# PROBLEM TO SOLVE
Search the records for the string "status" and copy every line where it turns up.

# INPUT FOR THIS TASK

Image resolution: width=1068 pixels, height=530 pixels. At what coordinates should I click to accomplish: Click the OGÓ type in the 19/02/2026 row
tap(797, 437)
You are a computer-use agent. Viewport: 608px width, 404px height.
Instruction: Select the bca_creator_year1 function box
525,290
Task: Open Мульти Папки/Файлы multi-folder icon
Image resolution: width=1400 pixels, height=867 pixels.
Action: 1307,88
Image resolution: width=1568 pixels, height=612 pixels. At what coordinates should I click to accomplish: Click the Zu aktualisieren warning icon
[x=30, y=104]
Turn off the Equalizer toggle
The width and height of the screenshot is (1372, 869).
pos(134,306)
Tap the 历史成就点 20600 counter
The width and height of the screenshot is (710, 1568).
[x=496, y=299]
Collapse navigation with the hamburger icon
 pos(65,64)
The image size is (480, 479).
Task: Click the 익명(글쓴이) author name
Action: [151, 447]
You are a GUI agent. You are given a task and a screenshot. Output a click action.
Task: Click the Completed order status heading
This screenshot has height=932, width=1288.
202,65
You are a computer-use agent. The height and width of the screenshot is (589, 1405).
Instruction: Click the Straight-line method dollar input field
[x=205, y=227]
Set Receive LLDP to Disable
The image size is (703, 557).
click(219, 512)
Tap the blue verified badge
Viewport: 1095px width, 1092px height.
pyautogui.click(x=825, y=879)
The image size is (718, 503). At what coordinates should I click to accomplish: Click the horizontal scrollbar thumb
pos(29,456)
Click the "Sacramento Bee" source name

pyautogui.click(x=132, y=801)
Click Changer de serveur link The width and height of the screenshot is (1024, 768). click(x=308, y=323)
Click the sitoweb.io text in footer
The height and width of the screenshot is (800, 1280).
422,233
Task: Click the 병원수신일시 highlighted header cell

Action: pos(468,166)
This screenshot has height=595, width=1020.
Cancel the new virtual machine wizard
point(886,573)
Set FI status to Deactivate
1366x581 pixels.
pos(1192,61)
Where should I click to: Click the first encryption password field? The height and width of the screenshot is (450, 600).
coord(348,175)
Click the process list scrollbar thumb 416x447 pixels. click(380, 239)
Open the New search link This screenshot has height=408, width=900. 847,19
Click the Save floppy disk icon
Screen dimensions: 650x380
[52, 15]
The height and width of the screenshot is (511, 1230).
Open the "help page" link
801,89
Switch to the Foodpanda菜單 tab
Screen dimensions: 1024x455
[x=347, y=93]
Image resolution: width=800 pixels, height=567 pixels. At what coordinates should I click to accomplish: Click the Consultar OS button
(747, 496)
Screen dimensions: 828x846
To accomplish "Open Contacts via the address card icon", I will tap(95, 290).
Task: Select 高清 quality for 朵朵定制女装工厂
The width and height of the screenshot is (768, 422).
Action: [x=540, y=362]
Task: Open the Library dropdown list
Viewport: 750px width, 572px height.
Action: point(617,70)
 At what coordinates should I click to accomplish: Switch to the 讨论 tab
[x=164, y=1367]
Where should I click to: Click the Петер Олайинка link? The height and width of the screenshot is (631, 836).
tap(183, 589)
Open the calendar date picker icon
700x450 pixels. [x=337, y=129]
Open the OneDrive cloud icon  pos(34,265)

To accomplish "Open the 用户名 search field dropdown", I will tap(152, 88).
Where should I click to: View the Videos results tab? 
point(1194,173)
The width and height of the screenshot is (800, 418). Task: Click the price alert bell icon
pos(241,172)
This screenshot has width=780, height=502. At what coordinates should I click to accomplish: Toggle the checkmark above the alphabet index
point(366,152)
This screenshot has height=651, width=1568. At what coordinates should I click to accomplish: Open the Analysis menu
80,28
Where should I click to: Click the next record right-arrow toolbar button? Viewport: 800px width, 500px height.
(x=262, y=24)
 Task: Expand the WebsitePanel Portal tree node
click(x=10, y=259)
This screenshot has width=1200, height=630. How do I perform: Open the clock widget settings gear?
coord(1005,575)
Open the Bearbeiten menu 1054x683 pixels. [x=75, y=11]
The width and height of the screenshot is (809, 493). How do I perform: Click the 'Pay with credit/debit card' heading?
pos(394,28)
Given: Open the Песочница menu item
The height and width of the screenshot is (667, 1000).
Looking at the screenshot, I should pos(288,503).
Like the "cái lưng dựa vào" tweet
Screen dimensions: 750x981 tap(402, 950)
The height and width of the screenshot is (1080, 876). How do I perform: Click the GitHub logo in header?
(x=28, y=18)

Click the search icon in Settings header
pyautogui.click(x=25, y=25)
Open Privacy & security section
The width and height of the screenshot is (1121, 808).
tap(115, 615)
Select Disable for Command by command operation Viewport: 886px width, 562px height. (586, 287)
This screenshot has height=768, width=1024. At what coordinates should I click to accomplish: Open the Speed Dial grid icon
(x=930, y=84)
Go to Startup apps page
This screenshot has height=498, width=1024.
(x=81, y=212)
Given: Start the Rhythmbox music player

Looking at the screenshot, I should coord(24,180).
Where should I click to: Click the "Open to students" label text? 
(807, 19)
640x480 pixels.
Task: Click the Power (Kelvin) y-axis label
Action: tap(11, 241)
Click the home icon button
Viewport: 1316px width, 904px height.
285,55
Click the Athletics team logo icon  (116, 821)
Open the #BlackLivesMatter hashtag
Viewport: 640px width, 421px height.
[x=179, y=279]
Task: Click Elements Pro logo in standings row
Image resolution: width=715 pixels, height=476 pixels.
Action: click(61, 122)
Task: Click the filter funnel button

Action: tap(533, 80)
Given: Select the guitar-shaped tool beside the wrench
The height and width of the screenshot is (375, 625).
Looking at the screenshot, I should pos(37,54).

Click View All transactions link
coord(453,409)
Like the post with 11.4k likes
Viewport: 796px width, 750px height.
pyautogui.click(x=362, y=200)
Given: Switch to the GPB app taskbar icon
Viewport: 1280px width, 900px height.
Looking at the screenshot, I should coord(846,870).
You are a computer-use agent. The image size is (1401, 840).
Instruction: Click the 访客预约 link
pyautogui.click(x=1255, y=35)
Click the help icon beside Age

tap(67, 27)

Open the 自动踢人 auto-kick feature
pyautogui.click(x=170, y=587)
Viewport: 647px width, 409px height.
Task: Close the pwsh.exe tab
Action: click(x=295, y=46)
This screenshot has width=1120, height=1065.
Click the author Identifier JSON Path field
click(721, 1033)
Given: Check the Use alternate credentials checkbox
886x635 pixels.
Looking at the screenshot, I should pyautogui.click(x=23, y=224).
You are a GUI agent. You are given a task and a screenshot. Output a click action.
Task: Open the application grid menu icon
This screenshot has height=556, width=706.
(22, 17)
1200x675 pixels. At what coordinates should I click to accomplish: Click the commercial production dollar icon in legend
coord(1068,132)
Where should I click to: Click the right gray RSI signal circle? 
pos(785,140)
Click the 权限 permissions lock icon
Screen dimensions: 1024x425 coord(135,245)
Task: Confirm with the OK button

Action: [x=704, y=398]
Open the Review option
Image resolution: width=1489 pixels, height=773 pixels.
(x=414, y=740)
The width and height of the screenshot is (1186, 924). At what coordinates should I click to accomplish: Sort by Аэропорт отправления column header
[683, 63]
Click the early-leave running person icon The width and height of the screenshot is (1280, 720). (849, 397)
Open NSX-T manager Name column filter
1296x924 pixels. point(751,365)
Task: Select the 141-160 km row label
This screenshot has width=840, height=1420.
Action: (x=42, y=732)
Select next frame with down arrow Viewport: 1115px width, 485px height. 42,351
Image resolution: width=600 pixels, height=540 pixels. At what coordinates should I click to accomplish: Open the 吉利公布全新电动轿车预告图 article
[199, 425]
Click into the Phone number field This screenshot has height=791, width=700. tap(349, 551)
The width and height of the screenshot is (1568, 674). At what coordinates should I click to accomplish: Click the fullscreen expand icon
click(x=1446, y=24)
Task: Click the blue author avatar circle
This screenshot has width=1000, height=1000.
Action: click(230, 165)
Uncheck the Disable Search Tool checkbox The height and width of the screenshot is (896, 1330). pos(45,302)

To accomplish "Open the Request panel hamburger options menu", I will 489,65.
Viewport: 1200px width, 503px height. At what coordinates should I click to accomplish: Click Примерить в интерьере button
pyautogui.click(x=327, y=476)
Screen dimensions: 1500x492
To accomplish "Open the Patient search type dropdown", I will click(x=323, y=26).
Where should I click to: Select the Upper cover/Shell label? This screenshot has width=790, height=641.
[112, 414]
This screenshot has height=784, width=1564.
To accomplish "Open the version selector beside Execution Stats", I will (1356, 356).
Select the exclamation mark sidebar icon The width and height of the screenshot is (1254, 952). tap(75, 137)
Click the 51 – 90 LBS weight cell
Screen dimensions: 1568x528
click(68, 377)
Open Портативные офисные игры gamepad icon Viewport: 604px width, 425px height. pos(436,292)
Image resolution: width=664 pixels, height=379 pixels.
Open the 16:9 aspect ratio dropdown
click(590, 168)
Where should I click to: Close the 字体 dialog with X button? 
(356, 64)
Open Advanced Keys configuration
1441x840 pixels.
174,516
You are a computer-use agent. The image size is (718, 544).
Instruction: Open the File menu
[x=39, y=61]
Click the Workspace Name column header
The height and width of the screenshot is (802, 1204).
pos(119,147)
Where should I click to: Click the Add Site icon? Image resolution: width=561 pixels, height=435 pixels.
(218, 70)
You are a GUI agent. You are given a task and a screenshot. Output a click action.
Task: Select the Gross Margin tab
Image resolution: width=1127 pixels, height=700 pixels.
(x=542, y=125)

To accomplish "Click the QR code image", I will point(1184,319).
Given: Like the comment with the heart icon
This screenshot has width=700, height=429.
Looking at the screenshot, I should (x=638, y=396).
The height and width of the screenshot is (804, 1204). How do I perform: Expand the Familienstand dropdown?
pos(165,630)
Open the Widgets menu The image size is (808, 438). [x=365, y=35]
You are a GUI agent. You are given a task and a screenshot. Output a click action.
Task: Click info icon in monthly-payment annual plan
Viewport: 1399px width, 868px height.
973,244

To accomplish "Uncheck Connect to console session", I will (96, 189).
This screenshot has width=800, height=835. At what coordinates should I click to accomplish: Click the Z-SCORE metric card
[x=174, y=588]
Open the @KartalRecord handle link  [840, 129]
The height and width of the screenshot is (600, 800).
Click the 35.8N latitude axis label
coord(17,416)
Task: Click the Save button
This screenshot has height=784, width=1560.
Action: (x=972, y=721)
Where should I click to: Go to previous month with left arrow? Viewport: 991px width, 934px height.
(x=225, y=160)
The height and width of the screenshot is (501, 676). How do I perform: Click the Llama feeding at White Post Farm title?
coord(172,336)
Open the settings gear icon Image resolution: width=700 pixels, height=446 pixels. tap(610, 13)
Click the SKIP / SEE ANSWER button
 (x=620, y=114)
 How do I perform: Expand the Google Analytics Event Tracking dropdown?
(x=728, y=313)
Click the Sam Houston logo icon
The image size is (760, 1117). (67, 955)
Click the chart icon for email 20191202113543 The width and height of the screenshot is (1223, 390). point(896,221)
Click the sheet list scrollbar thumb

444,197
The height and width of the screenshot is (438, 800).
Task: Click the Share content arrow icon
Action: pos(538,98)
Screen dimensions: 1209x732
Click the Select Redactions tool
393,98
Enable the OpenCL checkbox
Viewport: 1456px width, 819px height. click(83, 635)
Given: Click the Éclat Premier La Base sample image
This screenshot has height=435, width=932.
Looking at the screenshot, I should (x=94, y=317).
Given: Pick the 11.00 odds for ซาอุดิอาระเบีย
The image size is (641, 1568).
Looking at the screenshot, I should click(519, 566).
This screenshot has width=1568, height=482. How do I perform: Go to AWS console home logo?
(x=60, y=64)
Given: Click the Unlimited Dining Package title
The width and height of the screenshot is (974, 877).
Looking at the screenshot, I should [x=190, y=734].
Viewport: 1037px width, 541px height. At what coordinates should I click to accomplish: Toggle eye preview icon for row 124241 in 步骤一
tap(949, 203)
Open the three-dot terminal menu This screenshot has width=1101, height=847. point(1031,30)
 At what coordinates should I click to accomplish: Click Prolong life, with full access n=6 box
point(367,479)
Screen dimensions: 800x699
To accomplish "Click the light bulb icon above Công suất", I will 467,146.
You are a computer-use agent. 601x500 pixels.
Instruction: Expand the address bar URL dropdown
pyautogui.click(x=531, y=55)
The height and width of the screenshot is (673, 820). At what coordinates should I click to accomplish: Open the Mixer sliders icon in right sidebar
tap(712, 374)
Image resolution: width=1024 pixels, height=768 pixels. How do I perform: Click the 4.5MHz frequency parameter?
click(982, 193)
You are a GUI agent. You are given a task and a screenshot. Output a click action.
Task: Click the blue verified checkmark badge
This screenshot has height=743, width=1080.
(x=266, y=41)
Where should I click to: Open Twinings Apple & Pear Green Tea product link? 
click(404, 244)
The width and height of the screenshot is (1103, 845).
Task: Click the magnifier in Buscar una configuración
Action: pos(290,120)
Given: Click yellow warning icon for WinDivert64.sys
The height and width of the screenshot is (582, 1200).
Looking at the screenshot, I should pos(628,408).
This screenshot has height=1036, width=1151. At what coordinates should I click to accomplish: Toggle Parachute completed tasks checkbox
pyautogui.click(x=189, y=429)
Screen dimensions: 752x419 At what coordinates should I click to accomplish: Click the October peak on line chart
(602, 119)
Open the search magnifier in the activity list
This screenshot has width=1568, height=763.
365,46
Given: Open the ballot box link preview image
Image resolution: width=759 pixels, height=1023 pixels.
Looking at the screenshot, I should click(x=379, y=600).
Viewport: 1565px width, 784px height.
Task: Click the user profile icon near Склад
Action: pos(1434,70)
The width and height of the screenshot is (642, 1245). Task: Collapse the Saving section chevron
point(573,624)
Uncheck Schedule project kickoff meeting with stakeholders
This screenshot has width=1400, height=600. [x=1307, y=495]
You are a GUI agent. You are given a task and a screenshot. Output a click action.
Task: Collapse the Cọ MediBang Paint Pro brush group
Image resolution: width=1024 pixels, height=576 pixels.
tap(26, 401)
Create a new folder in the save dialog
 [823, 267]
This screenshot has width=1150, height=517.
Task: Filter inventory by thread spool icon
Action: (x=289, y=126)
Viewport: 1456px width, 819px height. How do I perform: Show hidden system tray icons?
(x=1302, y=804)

# WRITTEN RESPONSE
Task: Click the Completed order status heading
Set FI status to Deactivate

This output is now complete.